O primeiro livro de uma série sempre é importante, porque é através dele que mergulhamos numa nova trama, num novo cenário, e que conhecemos e nos apaixonamos por novos e extraordinários personagens. Mas o segundo livro, ah, o segundo livro… É com ele que o autor mostra realmente a que veio. Neste caso, Robert Jordan, em “A Grande Caçada” (AGC), lançado em dezembro de 2010 pela editora Caladwin, chacoalha todos os conceitos que poderíamos ter feito no OOdM e deixa clara sua ambição: criar uma das maiores obras ficcionais de todos os tempos.

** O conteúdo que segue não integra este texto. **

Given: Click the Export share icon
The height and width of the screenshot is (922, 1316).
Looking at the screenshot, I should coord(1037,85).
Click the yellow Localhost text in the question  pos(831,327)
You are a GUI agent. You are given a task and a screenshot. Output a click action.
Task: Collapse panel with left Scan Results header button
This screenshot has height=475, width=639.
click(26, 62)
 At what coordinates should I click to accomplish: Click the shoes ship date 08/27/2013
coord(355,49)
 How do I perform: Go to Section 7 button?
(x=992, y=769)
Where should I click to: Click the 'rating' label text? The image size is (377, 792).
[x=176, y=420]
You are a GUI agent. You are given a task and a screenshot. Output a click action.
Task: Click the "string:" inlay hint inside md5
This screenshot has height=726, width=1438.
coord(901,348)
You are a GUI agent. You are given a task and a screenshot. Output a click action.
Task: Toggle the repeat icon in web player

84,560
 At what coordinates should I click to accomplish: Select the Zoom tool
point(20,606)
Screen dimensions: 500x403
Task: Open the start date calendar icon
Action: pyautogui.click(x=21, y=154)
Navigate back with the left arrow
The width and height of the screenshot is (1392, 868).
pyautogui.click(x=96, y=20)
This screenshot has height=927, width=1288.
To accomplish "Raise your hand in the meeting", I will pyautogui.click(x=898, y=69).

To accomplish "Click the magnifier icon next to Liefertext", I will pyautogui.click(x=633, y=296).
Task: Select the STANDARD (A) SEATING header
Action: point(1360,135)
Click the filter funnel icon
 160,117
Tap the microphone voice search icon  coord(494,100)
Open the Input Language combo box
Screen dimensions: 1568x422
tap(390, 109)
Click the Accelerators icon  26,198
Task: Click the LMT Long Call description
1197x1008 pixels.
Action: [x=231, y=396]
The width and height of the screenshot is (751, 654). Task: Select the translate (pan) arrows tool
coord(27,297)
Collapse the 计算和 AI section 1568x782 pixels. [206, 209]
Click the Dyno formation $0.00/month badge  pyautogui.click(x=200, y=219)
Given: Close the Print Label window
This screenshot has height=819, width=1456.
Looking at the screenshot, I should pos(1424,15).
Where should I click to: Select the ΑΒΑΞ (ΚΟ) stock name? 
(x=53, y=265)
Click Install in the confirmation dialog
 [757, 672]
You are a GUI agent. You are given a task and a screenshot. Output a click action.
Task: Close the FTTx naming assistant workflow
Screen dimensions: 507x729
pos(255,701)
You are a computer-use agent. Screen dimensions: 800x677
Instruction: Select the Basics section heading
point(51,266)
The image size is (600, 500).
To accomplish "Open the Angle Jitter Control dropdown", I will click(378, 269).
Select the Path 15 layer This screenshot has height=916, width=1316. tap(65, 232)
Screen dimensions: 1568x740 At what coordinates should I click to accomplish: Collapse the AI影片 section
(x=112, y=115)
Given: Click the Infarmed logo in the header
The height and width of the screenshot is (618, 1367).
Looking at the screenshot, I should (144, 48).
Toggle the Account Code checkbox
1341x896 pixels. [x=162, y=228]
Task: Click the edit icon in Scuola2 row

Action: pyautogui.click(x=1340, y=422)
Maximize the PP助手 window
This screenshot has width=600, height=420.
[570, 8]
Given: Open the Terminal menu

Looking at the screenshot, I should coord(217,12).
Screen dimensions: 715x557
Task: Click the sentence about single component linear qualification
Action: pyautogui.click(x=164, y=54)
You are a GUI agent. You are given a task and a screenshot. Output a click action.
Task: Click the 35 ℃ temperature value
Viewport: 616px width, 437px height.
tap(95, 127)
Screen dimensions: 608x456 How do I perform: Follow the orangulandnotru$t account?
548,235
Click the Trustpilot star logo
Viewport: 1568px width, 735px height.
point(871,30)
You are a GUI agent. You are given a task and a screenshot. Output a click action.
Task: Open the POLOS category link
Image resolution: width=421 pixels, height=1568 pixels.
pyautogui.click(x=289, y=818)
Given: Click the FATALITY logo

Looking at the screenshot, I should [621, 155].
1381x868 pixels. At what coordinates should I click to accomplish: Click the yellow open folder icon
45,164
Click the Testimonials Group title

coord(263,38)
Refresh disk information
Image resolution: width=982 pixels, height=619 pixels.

Digo isso porque, no primeiro volume, são muito claras as influências e “homenagens” ao ilustríssimo Professor Tolkien e a outras obras memoráveis da literatura fantástica, como Duna, Brumas de Avalon, Mitologias, etc. (há quem diga que, muitas vezes, Jordan cometa alguns exageros). Neste livro, o autor se desapega de suas fontes de inspiração e navega profundamente em sua própria criação, desbravando aspectos antes apenas esboçados no OOdM, aprofundando conceitos e introduzindo novos elementos fundamentais à trama. Este, aliás, talvez seja um dos maiores méritos de AGC: consolidar o “background” da série.

Não que tudo sejam flores. Por exemplo: após um começo arrebatador (como quase todos os livros da saga, este é aberto com um prólogo, amarrando arestas e indicando acontecimentos importantes e relacionados diretamente aos últimos acontecimentos do volume anterior; em AGC, é no prólogo que aprendemos o que os “caras maus” estão fazendo enquanto a história se desenvolve. Atenção a esta cena, pois alguns personagens aparecerão em outros livros!), a obra dá uma estagnada nos primeiros 4 capítulos. Além disso, a linguagem, por vezes, vai longe para descrever coisas simples (particularmente, adoro isso, mas muitos podem achar essa característica cansativa).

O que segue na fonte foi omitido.